I passaggi su membrana possono concentrare la frazione che interessa, da utilizzare sia come ingrediente, sia come concentrato a sé. È il caso delle proteine del siero, utilizzate per esempio come integratori durante attività sportiva agonistica. La concentrazione delle proteine del siero separate per membrana, associata a un trattamento termico e a un’azione meccanica, permette invece di ottenere particelle proteiche, che vengono impiegate per esempio per dare la percezione della presenza di grasso anche al latte scremato. Questo stesso processo è oggi utilizzato nei prodotti caseari “light”, che diventano così gradevoli dal punto di vista della struttura e del gusto.
COMPOSTI FUNZIONALI.
L’ultimo aspetto è l’arricchimento con composti funzionali: bisogna garantirne sia la stabilità per tutta la durata del Shelf life sia, soprattutto, l’assimilazione, se necessario anche dilazionata. In queste produzioni intervengono le tecniche di micro o nano-incapsulazione a cui si accennava all’inizio. Nel caso di microorganismi probiotici come i lattobacilli o i bifidobatteri, molto sensibili al trattamento termico, si può utilizzare l’aggregazione delle proteine attorno al probiotico, ottenuta con l’aggiunta di quantità importanti di ioni calcio liberi: questa sorta di involucro protegge il probiotico dai successivi trattamenti termici.
YOGURT.
Infine, due parole sullo yogurt. Lo yogurt “greco” ha oggi molto successo tra i consumatori, con un’impennata delle quote di vendita. È uno yogurt ottenuto tramite colatura. Che cosa significa? Il nostro yogurt è ottenuto da un’iniziale concentrazione del latte ma senza l’eliminazione della fase sierosa dopo la fermentazione. Invece, nella produzione dello yogurt greco, dopo la fermentazione si procede alla separazione del siero, tramite centrifugazione o colatura La consistenza e il sapore dello yogurt greco sono infatti diversi dallo yogurt tradizionale. La quantità di sottoprodotto sieroso che dev’essere eliminata, o riutilizzata, è importante e merita attenzione da parte della ricerca industriale alimentare.
CONCLUSIONI.
Dove sta andando la ricerca? Ci sono proposte di ogni genere, anche abbastanza improbabili. Un esempio: all’MIT (Massachusetts Institute of Technology) di Boston un gruppo di giovani ricercatori sta studiando un latte vegano biotech, ottenuto isolando il DNA delle proteine del latte, trasferendole in un lievito per la sintesi, aggiungendo poi acqua e olio ottenuti secondo tutte le regole dell’alimentazione vegana. Questo dovrebbe essere il prodotto base per latticini vegani. È un progetto che va considerato con beneficio di inventario, perché la ricchezza del latte, così come ce lo fornisce la Natura, è tale da non poter essere messa in discussione.
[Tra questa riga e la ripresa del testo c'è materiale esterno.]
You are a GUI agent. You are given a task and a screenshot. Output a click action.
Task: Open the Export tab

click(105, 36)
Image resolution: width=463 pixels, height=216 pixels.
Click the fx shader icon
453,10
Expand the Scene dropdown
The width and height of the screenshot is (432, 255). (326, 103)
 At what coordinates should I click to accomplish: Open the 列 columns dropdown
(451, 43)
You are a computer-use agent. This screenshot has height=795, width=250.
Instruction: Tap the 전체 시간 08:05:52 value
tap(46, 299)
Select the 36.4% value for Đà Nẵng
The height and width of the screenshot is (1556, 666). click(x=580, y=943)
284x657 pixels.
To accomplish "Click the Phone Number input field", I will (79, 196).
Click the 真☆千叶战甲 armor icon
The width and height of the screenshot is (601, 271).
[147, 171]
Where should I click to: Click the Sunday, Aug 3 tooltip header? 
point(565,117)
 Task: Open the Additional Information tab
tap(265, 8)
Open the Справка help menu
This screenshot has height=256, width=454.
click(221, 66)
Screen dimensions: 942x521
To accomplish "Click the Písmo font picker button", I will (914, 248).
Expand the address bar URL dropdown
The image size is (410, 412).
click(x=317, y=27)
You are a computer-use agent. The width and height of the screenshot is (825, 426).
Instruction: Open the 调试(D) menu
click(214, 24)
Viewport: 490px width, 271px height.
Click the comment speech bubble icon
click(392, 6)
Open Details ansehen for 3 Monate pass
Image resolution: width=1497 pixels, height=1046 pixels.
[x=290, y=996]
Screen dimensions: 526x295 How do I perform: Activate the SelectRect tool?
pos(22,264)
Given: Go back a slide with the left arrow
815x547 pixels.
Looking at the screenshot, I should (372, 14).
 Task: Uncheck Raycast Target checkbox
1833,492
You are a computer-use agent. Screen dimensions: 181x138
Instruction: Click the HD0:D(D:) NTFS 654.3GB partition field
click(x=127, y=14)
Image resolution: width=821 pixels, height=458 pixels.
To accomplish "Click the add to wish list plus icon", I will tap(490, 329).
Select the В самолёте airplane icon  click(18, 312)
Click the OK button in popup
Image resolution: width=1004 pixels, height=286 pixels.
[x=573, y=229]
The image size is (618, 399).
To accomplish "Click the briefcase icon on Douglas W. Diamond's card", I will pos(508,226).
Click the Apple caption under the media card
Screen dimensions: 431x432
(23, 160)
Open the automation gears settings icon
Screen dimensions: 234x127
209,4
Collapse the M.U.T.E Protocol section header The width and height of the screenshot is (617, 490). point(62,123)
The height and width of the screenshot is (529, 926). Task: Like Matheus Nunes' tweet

LATTE E YOGURT IRRINUNCIABILI NELLE ETÀ DELLO SVILUPPO
A cura di Elvira Verduci, Dipartimento Scienze della Salute, Università di Milano
Da sempre, i pediatri che si occupano di nutrizione (tra questi tutti coloro che, come me, si sono formati alla Scuola del professor Marcello Giovannini, un riferimento nutrizionale pediatrico tra i più noti a livello internazionale) sostengono il ruolo del latte nell’alimentazione dalla nascita ai 18 anni, per l’apporto di proteine nobili (più facilmente utilizzate dall’organismo), vitamine liposolubili (vitamina A), vitamine del gruppo B e minerali (calcio soprattutto). Tutti i pediatri della SIP (Società Italiana di Pediatria) e della SINU (Società Italiana di Nutrizione Umana), proprio su questo versante, sono impegnati a promuovere le corrette conoscenze su latte e latticini, per arginare la moda attuale delle diete fai-da-te, che prevedono l’esclusione di un alimento, o di un gruppo di alimenti e che sono spesso adottate anche nelle età dello sviluppo.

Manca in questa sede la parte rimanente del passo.